Anglerfische beim Sex: Warum das Männchen so am Weibchen hängt

Das winzige Männchen sieht aus wie eine Flosse.
Die Tiefseetaucher wachsen bei der Fortpflanzung zusammen. Nun wissen Forscher, wie der Sexualparasitismus funktioniert.

Das Paarungsverhalten mancher Tiefseefische ist speziell: Bei Anglerfisch-Arten verschmelzen zum Beispiel die winzigen Männchen vorübergehend oder für immer mit den wesentlich größeren Weiben; Haut und Blutkreislauf der beiden wachsen zusammen. Ein außergewöhnlicher Prozess, ist doch das Immunsystem der meisten Lebewesen darauf ausgerichtet, körperfremdes Material abzustoßen.

Anglerfische umgehen den Abstoßungsprozess mit einem Trick, berichten Forscher im Fachmagazin "Science". Demnach ist das Immunsystem der Fische im Vergleich zu anderen Wirbeltieren massiv umgebaut.

Seltener Sex in 300 Meter Tiefe

Tiefsee-Anglerfische kommen in allen Ozeanen der Erde in einer Tiefe unterhalb von 300 Metern vor.

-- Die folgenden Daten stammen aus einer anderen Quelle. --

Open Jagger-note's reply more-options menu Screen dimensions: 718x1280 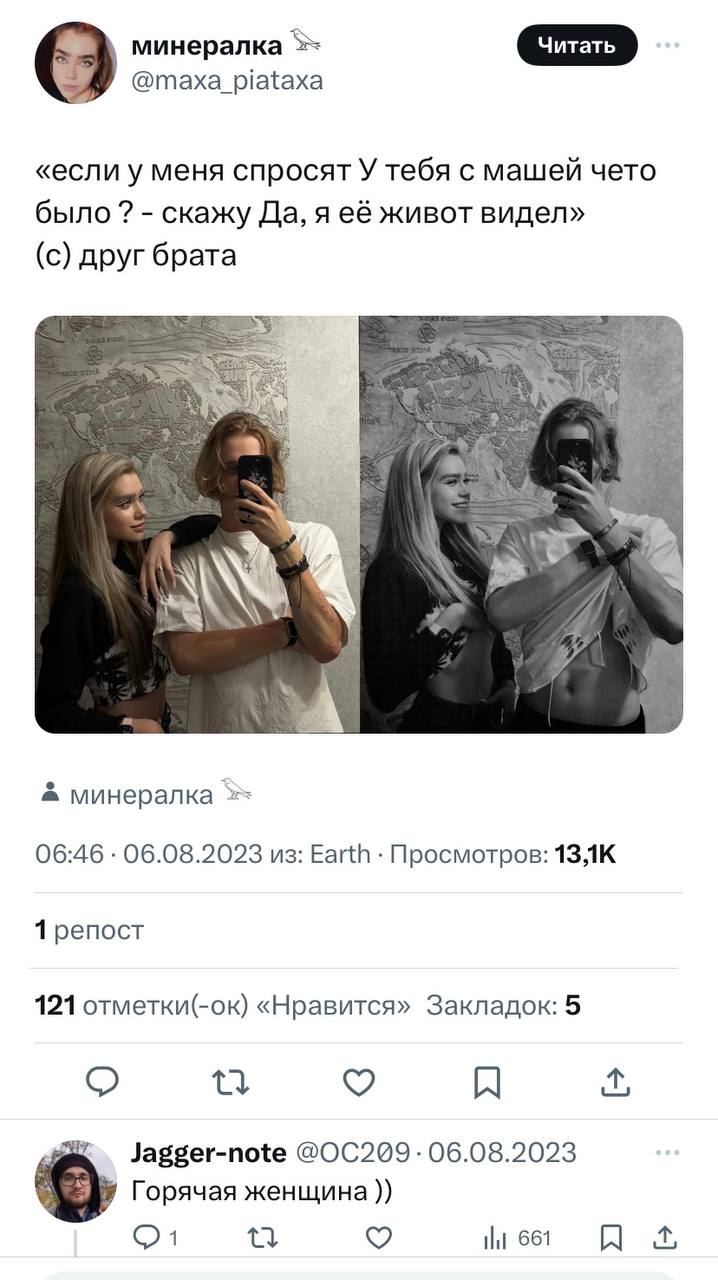pyautogui.click(x=667, y=1152)
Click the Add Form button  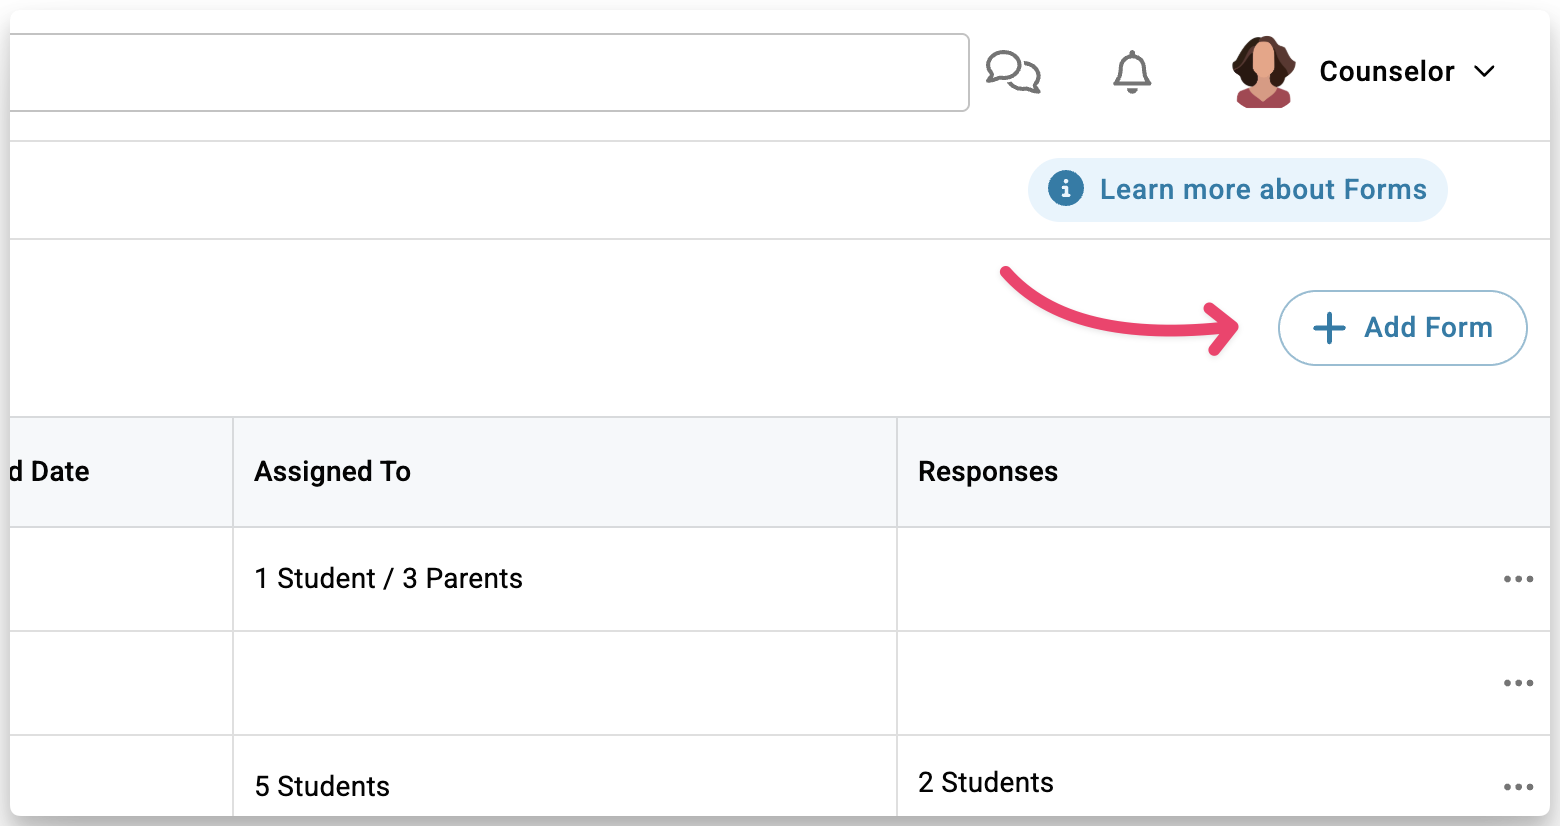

Sie haben zahlreiche bemerkenswerte Anpassungen entwickelt, um das Leben in der Dunkelheit zu meistern; so auch bei der Partnersuche.

Einzigartige Praktik

Treffen zwei Exemplare aufeinander, was nur selten der Fall ist, heftet sich das sehr viel kleinere Männchen an das Weibchen. Verschmelzen Haut und Blutkreislauf miteinander, wird das Männchen komplett vom Weibchen abhängig und bezieht Nährstoffe nur von ihm. Im Gegenzug liefert das Männchen Spermien zur Befruchtung der Eier. Das erspart die aufwendige erneute Partnersuche in der Tiefsee. Diese Form des Sexualparasitismus ist im Tierreich einzigartig.

Genunterschiede untersucht

Forscher untersuchten nun das Genom von 31 Tieren, die zu insgesamt zehn Arten von Tiefsee-Anglerfischen mit unterschiedlichen Verschmelzungsstrategien gehören. Die Forscher schauten dabei vor allem auf genetische Merkmale, die mit dem Immunsystem in Verbindung stehen und entdeckten deutliche Unterschiede zwischen verschmelzenden und nicht verschmelzenden Arten.

Keine Antikörper

So fanden sie bei Arten, die nur vorübergehend miteinander verschmelzen, keine funktionsfähigen Gene aus der Gruppe der aicda-Gene. Diese spielen bei der Reifung von Antikörpern eine Rolle. Einigen Anglerfisch-Arten, die eine dauerhafte Verbindung miteinander eingingen, fehlten darüber hinaus sogenannte rag-Gene, die mit der Ausbildung von Antigen-Rezeptoren in Verbindung stehen.

Erworbene Immunabwehr schwach

Antikörper und Antigen-Rezeptoren sind zentrale Bestandteile des sogenannten erworbenen Immunsystems, das auf eindringende Fremd-Eiweiße reagiert und einen zentralen Teil der Immunabwehr der Wirbeltiere ausmacht. Die Fische zahlen also einen hohen Preis für ihr Paarungsverhalten. Durch die Umprogrammierung des Immunsystems dürfte es ihnen schwerfallen, krankmachende Eindringlinge zu erkennen.

"Für den Menschen würde der kombinierte Verlust solch wichtiger Funktionen der erworbenen Immunantwort zu einer tödlichen Immunschwäche führen", sagt Thomas Boehm vom Max-Planck-Institut für Immunbiologie und Epigenetik in Freiburg. Nun rätseln Forscher, wie die Tiere es dennoch schaffen zu überleben.

Angeborene Immunabwehr schützt

Sie vermuten, dass die angeborene Immunabwehr die Schwächen wettmacht. Dazu gehören etwa Haut und Schleimhäute als Barrieren gegen Keime und Fresszellen, die eingedrungene Erreger verschlingen. "Wir wissen noch nicht genau, welche Lektionen uns Seeteufel lehren werden", sagte Boehm. "Aber wir wissen, dass sie etwas geschafft haben, von dem man nicht dachte, dass es möglich ist."

Die Entdeckung dieses bisher einzigartigen Immunsystems könnte neue Wege für die Behandlung von Patienten mit einer Immunschwäche eröffnen.